[math-fun] Re: More ZipfHuffing
Hi Steve & David: I duplicated Steve's results with my own version of Huffman encoding, so I agree with his results 100%. David's suggestion is slightly inferior to pure Huffman. Huffman gives outstanding efficiency for these Zipf distributions -- e.g., 99.67% efficient for the first 16,384 elements of the series 1/i (i=1 16384). So it's a little hard to argue for the need for a more efficient encoding. The reason for this exceptional efficiency seems to be that Zipf is a very smooth distribution. Here its "long tail" actually helps, since any bad encoding of the most frequent 2 or 3 symbols won't affect the overall efficiency very much.

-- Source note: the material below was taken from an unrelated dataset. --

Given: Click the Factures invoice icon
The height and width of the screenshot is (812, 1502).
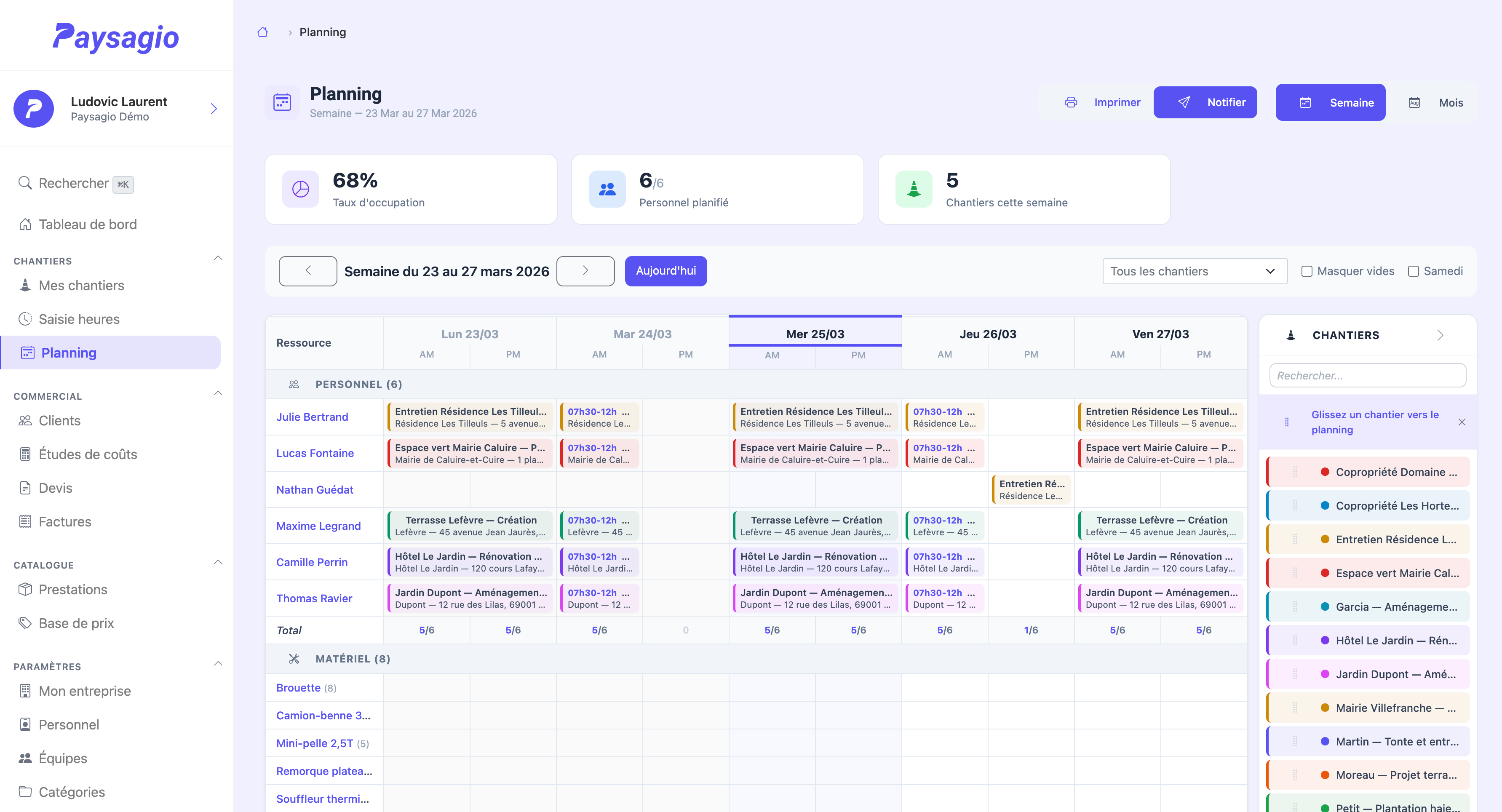Looking at the screenshot, I should coord(26,521).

However, even the simplest encoding (14 bits) is 71% efficient, and appears to be in the 70% range even for the first million elements of the harmonic series. Once again, the long tail helps, because the bulk of the tail is reasonbly efficiently encoded. An interesting connection between Huffman and Egyptian fractions is the inner step of Huffman: Sort the symbols into ascending order of probabilities. Take the symbols with the two smallest probabilities and "merge" them, thus adding their probabilities. Then bubble this probability up the list until it is sorted again. (This is obviously not the most efficient algorithm; I'm focussed on the probability numbers themselves.) We are obviously building up sums from Egyptian fractions (probabilities not normalized), with the topmost sum being H_n (nth harmonic number). At 12:17 AM 6/17/2006, Steve Witham wrote:
Henry,
Thanks for an interesting question. Lots of web pages mention Zipf and Huffman in the same sentence, but no one seems to have asked just what you asked before.
Dusted off and was forced to debug a Huffman-coding routine. Here it is generating codes for various populations of thingies. The digits indicate the number of bits to represent each thingy. Line 16 matches the example I gave last night; my hand-calculations were close enough.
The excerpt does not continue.